Creating an Authentication Domain

When the default authentication domain cannot be used, you need to create a new one.

Context

In most cases, the default authentication domain is enough. In the following scenarios, you need to plan more authentication domains:

Users adopt different authentication modes or use different authentication servers. You must add the users to corresponding authentication domains.
AD and LDAP servers have domains.

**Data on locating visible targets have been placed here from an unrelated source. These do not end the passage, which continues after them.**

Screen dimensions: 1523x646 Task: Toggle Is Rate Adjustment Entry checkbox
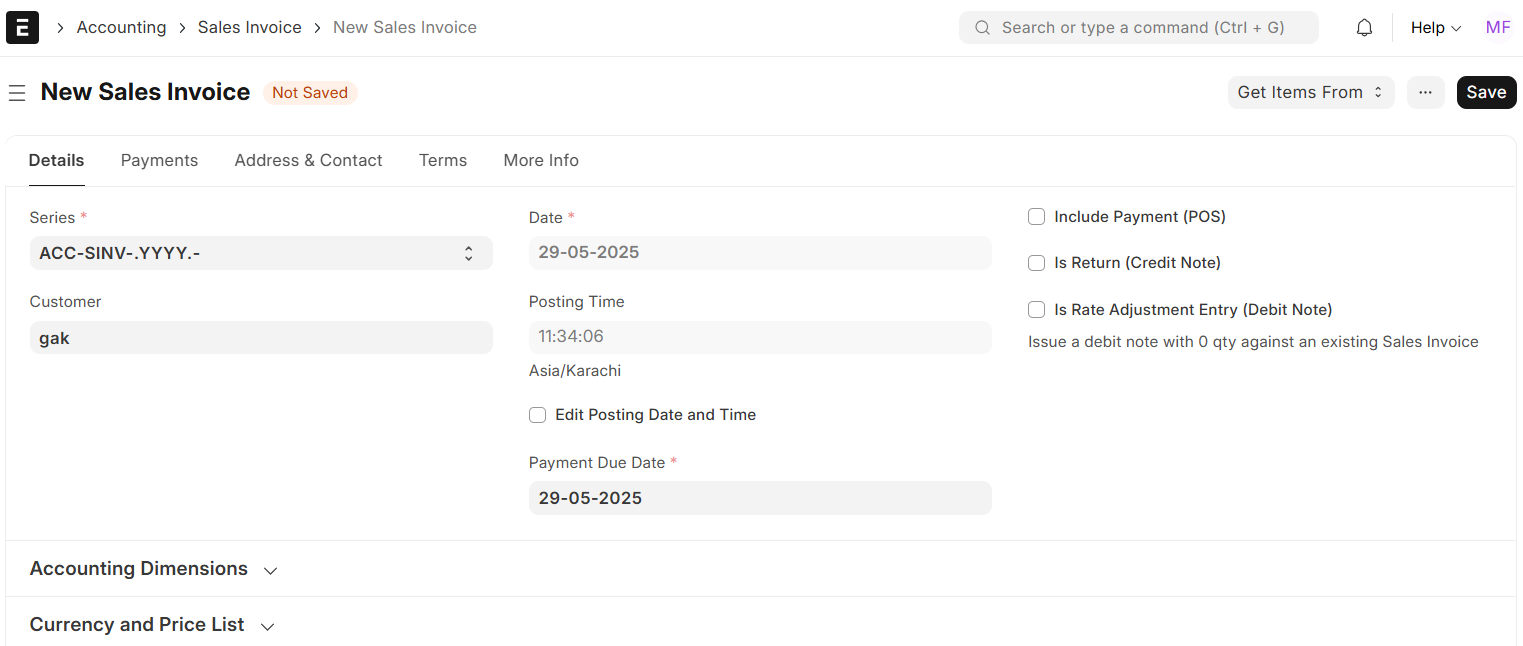pyautogui.click(x=1037, y=310)
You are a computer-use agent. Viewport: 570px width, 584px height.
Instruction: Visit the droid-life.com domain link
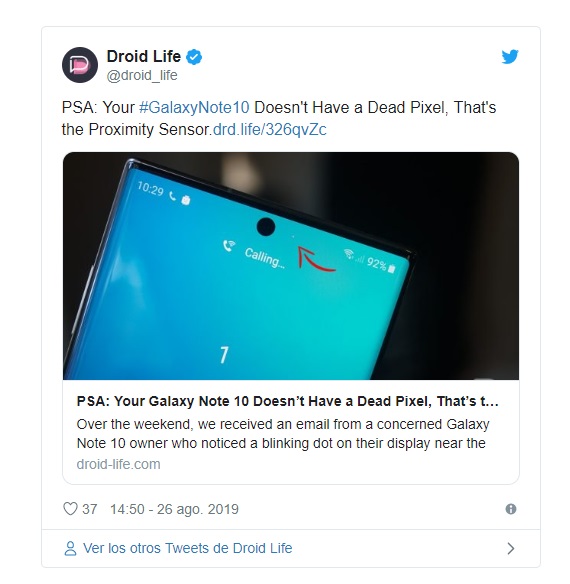tap(118, 464)
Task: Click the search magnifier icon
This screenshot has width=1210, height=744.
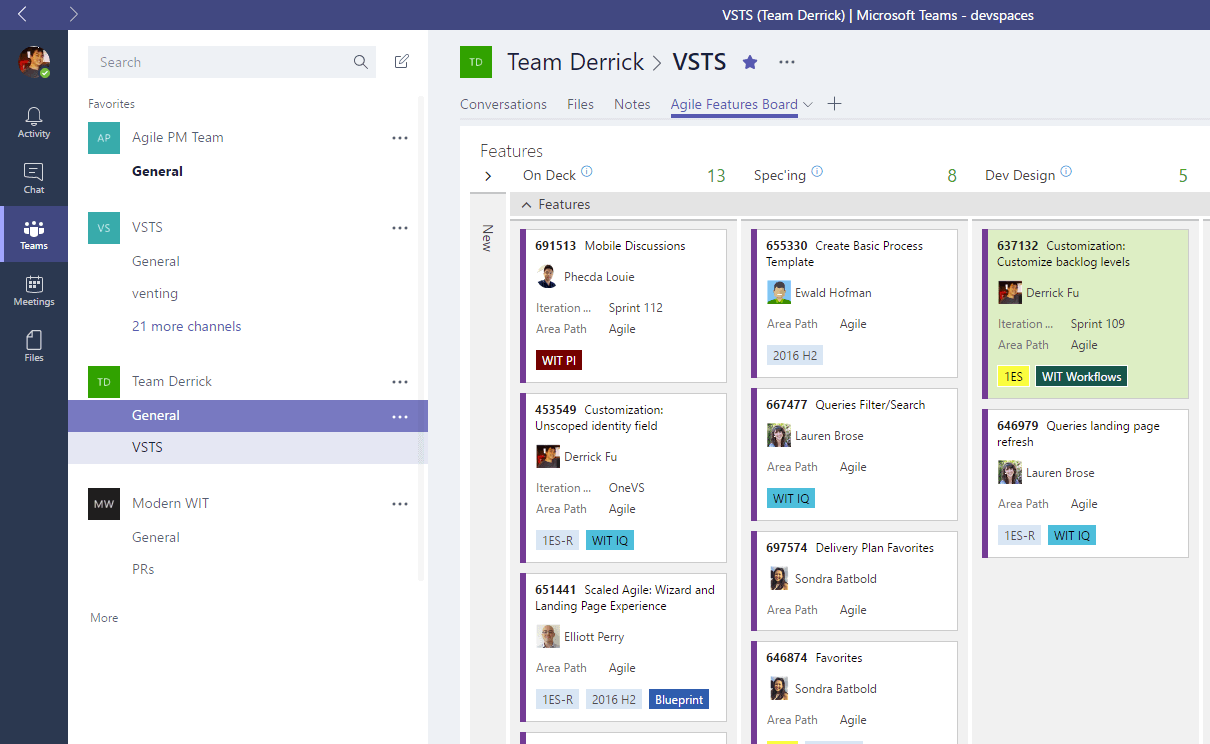Action: (360, 62)
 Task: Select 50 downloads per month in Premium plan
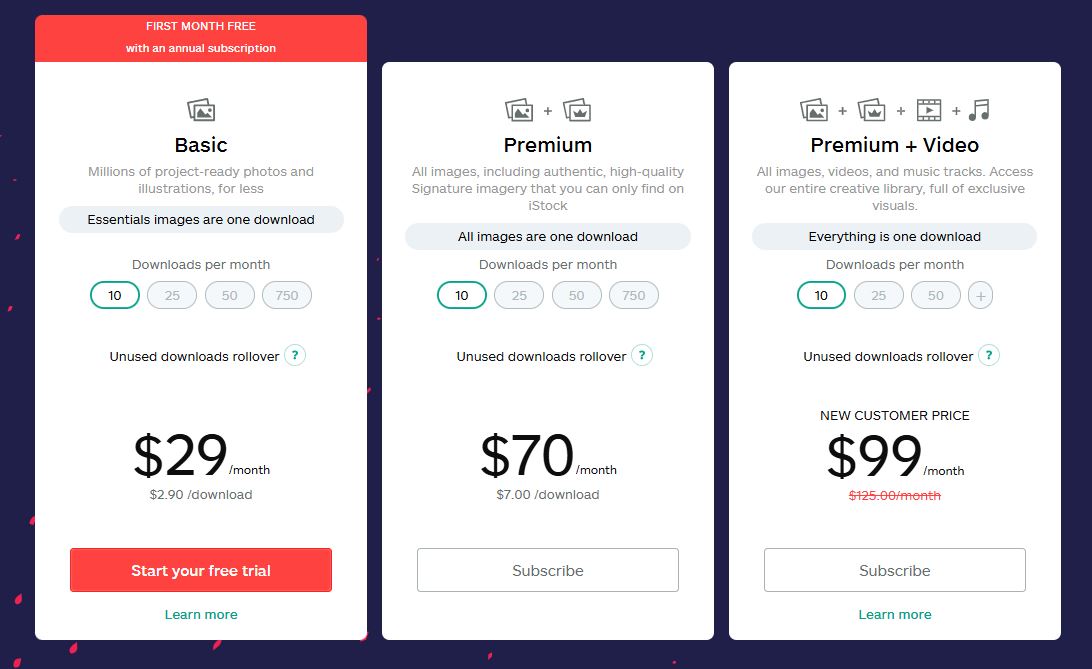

Therefore, you are advised to create an authentication domain on the FW with the same name as the domain name of the user on the server.

If a new authentication domain is configured, users will need to suffix their user names with the authentication domain (format: Login Name@Authentication Domain) during login. If the default authentication domain is used, users need to enter only their login names.

Procedure

Access the AAA view from the system view.
aaa
Create an authentication domain.
domain domain-name
Optional: Configure the description of the authentication domain.
description description
Optional: Specify the user group associated with the authentication domain.
reference user { default-domain | current-domain }

By default, the users of the current authentication domain are referenced. When an authentication domain is created, a root group with the authentication domain name is automatically generated. You can plan users and user groups in the root group. That is to say, each authentication domain has independent user accounts by default.

If the reference user default-domain command is used, no corresponding root group is generated when an authentication domain is created. Instead, the authentication domain uses the organizational structure of the default group. You can plan users and user groups in the default group.

When the user group associated with the authentication domain is changed to the default group, the FW deletes the original group (whose name is the same as the authentication domain) and its subgroups. Exercise caution when you perform the operation.